The importance of financial planning is not only vital for older adults. You, too, can build up your wealth through the right investment choices and savings behaviour that could help you in different stages of life. However, the selection of a financial advisor needs consideration of various factors, which are elaborated below:

Assess your needs

The average yearly income of an employed individual in Sydney is approximately $108,000. And with multiple investments and savings choices, one could be overwhelmed about making the right financial decisions. Inappropriate management of finances leads to increased financial stress and affects the overall quality of living. What you need or want from your financial advisor depends on the stage of your life and the goals you want to achieve. So, before meeting your financial advisor, you must assess your needs. You may opt for advice like budgeting, investment, estate, taxation, insurance, or retirement planning. 

Choice of advice

The choice of getting personal or general advice depends on your needs. While personal financial advice is tailored to your unique needs and keeps your best interests in mind, general financial advice does not offer similar benefits. Some personal financial advice may include:

Once off advice: Once off advice involves recommendations on a particular issue. This kind of advice caters to your immediate needs and is cost-effective. For example, you may need to consult an advisor regarding your contribution to super or decide on the most effective ways of using a capital asset. 

Ongoing advice: It includes regularly reviewing and monitoring your financial affairs and investments. The cost of ongoing recommendation is usually higher than once-off advice. 

Comprehensive financial advice: It includes developing a finance plan to accomplish specific financial goals to secure your future; it may cover insurance, investments, retirement, and super planning and savings.

Check registration and licences.

When you have assessed your needs, it is time to find the right financial advisor. While looking for a financial advisor in Sydney, make sure you consider the company is registered with ASIC. ASIC is a regulatory body that ensures that the financial service-providing companies conduct business honestly and fairly. ASIC registration will make you feel comfortable regarding the protection and regulation of your money. You may also check the qualifications and certifications of the professionals on the Financial Adviser Registrar to be sure. 

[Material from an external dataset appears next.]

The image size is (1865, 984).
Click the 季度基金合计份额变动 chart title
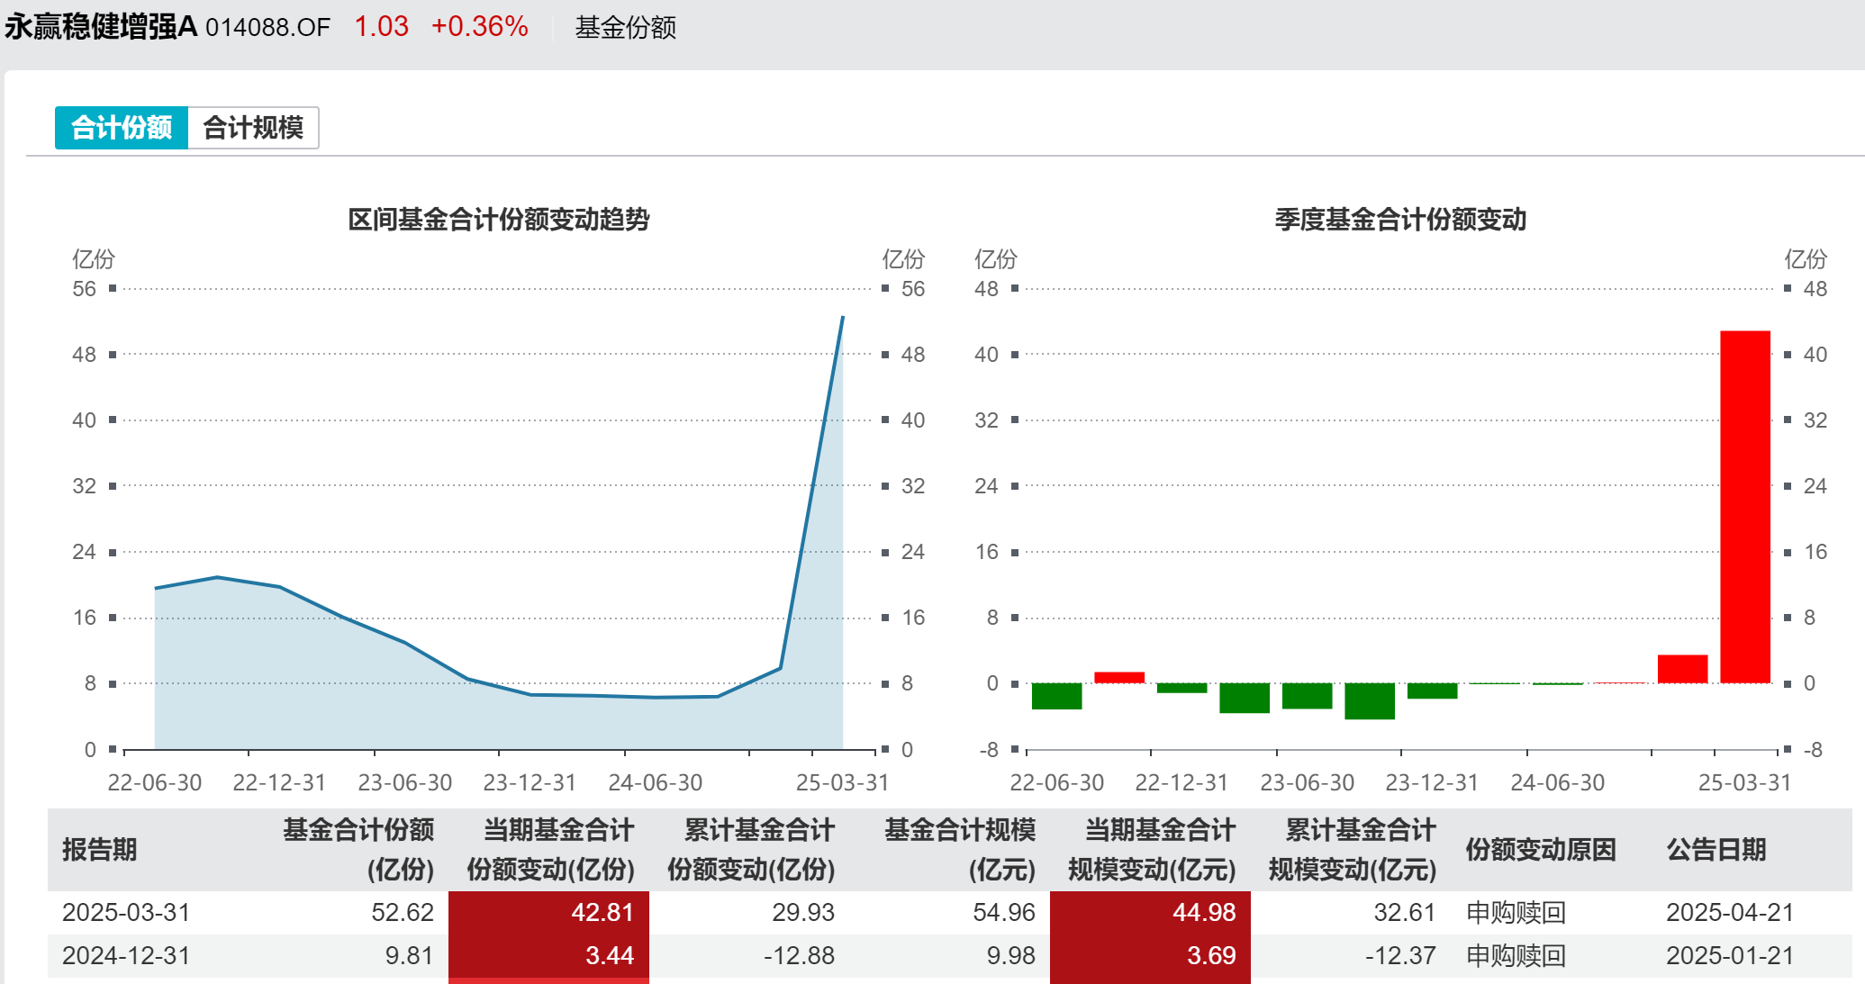tap(1399, 219)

You can also go through the Financial Service Guide to check the services offered, their charges, ownership of the practice, links to product providers, and their AFS licence number. 

Meet in person

When you meet your financial adviser, you better understand various processes and make an informed decision. An in-person meeting can be an excellent opportunity to find out whether the advisor can be trusted for the long term. Hence, don’t be haste with your decision and select an advisor with whom you can rely on and make a long-term relationship. 

They help clients all over Australia and can offer meetings via Zoom if you live outside of Sydney, or it simply makes life easier.

An efficient financial advisor will discuss risk factors, keep you informed and help you achieve your financial goals. So, to safeguard your future and prevent financial negligence, consider all the above factors and choose the right financial advisor.